Wendt, noting that California minimum wage is expected to increase to $15 an hour in 2022, said personnel costs were a concern of a community-led swimming pool stakeholder group.

Since 2017 when the state’s Minimum Wage Phase Requirement went into effect, the cost for lifeguards at the pool went up an average of $12,000 per year, according to the city’s staff report. In 2022, that annual amount is expected to increase by $72,000 in payroll costs compared to 2016, according to the report.

As a result, Wendt asked Councilors to consider changing the pool’s fees, eliminating the sale of its 50-visit punch card and either discontinuing its winter sale of annual passes or making that sale price the regular cost to patrons.

Staff propose decreasing daily fees for youth from $5 to $4 and eliminating the 7-17 age stipulation. Senior daily fees would continue to be $5 and adult daily fees would go from $5.50 to $6, according to the city’s staff report.

For the pool’s 10-punch pass, staff propose a $5 increase to senior and adult passes, which are $40 and $45 currently, and creating a $36 youth pass. According to Wendt, the idea is for these passes to pay for nine visits and offer patron a free 10th visit.

Instead of 50-punch passes, city staff proposed offering a monthly pass instead at $40 for youth, $60 for adults and $50 for seniors.

The swimming pool’s masterplan called for phasing the 50-visit passes out, stating that increasing the 10-visit punch card fee would be equivalent with the pool’s regular daily admission. Out of 131 50-visit passes sold, 92 of them were sold at sale prices, according to the city’s staff report.

Those who still have 50-visit passes will be able to use them until they expire or until their visits are exhausted.

“Annual passes should have already been refunded, so if someone still has them and they haven’t been refunded they should contact us,” Wier told Councilors on Tuesday. “Punch passes, with modified openings, get tricky. We’ll allow them to use the punch pass until they’re used up. Once we get fully opened — say you have three months left from when we first shut the pool down — we will say now that all programs are open, you have three months left to use the punch pass.”
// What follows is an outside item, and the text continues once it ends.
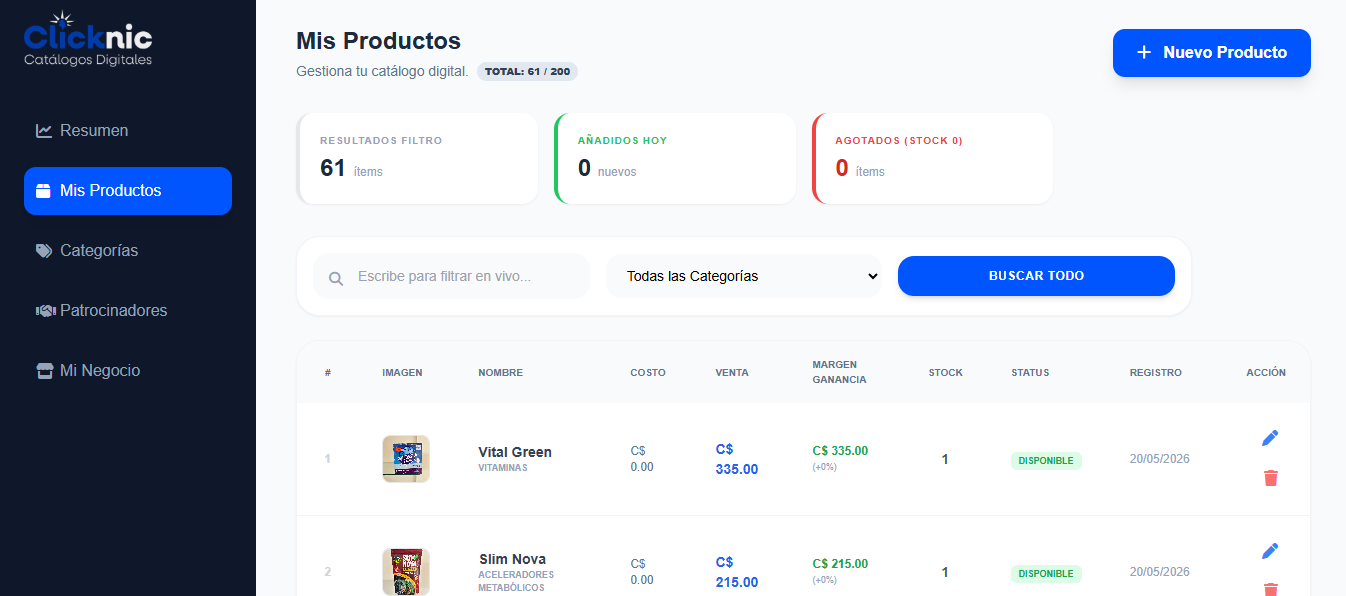Click the Clicknic logo
Viewport: 1346px width, 596px height.
click(88, 40)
Staff also propose increasing the rental fee for the pool’s slide from $30 to $50 to cover the costs of the additional staff needed to operate it, Wendt said.

Staff also recommend increasing swim lesson fees to cover increased minimum wage costs.
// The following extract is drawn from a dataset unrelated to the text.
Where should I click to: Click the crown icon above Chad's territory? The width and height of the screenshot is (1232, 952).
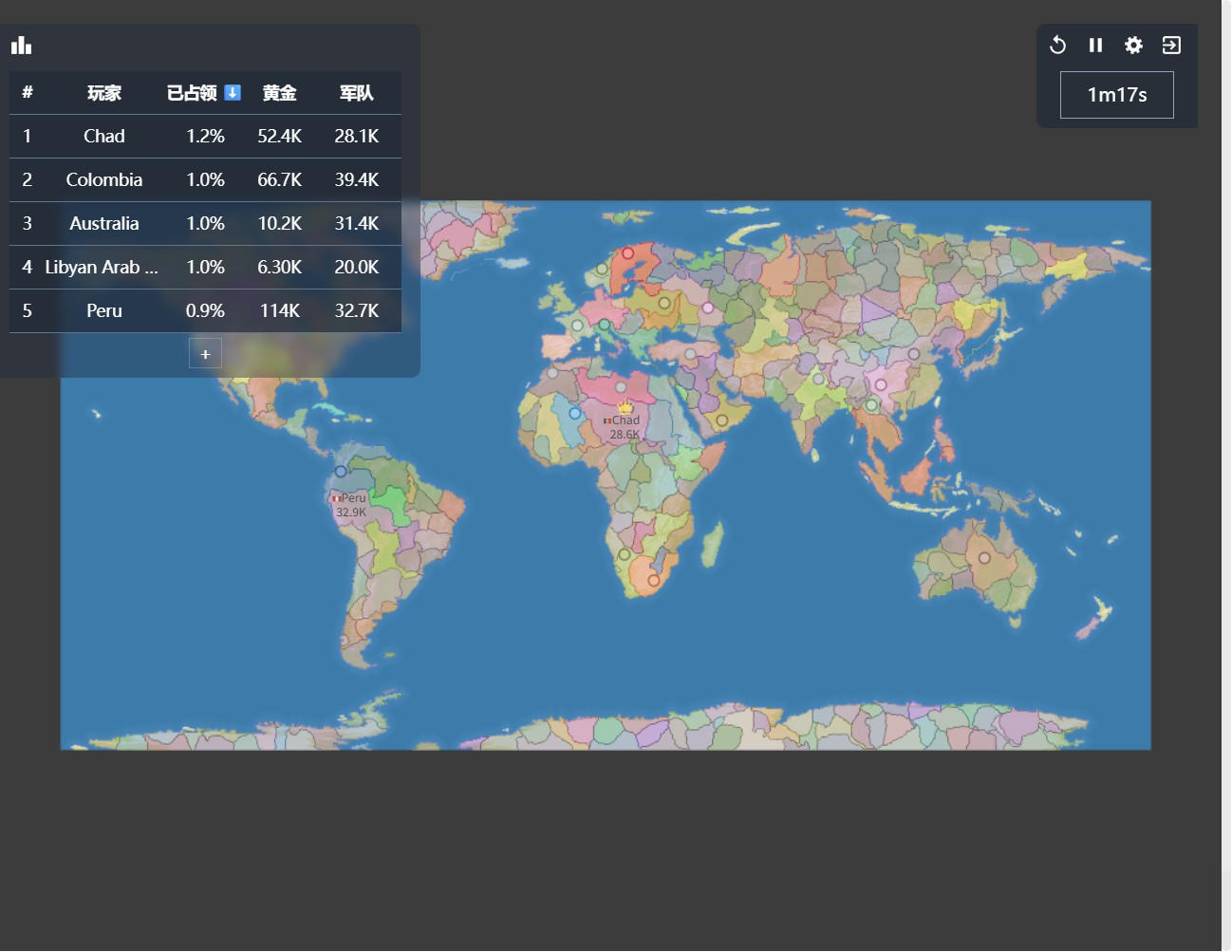626,406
Parents are excited for swim lessons to start back up again, Councilors Blake Inscore and Isaiah Wright told staff.

Inscore, noting that Measure S included the swimming pool because water safety was important, bringing swim lessons back is something “we need to do.”
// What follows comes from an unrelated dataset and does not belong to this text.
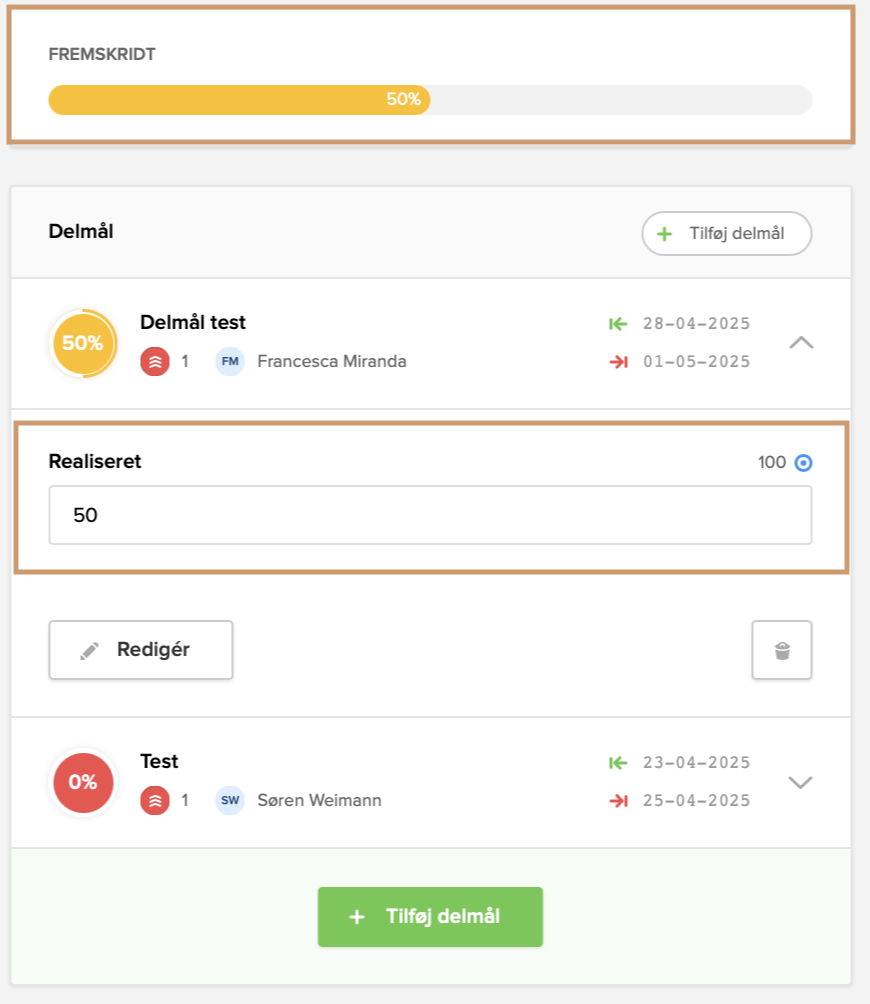Click red priority icon on Test row
Screen dimensions: 870x1004
click(x=155, y=800)
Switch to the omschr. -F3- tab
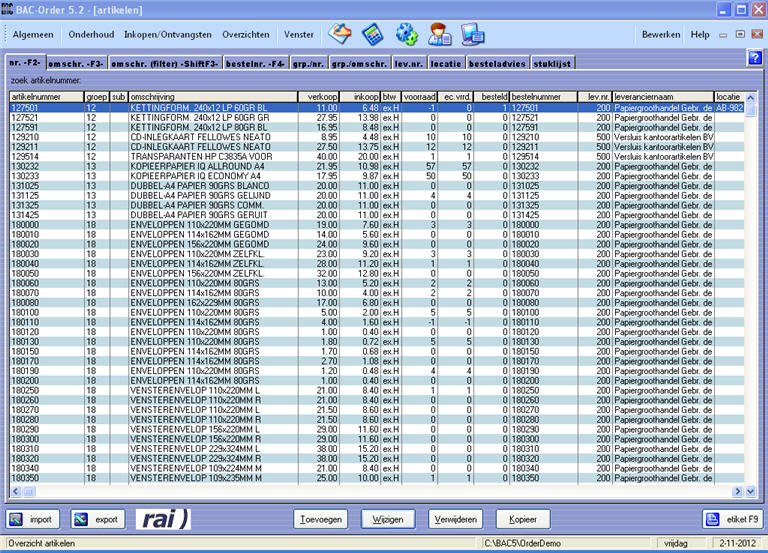The image size is (768, 553). 77,63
“We can’t predict what’s going to happen,” he said. “We don't know when we’re going to get into Orange. Our case counts are up again. I want to get staff back, get them trained, get them working and I want swimming lessons to start immediately. We just need to do this for our community.”

Crescent City Mayor Jason Greenough asked Wendt about continuing a partnership with Del Norte Unified School District to offer swim lessons to local fourth-graders. Greenough name-dropped Superintendent Jeff Harris’s name when Wendt said she couldn’t reach school district staffer who had coordinated that problem.

“Right now fourth-grade swim lessons might be tricky, but if the district was willing to do this and bus small groups — that’s the cost to the district — if they’re interested in doing it, we could figure out a way to do it,” Wendt said.

As for eliminating the 50-visit punch cards, Inscore proposed putting that on a future City Council agenda, stating he and his colleagues weren’t prepared to take action on proposed rates.

“That provides an opportunity for the community to weigh in,” he said.

In response to a question from resident Grant Hodges, who asked about maintaining old equipment at the swimming pool, Wier said a special City Council meeting will be held Monday to discuss an energy efficiency project that could include replacing HVAC systems, looking at solar power options and other measures to save on utility costs.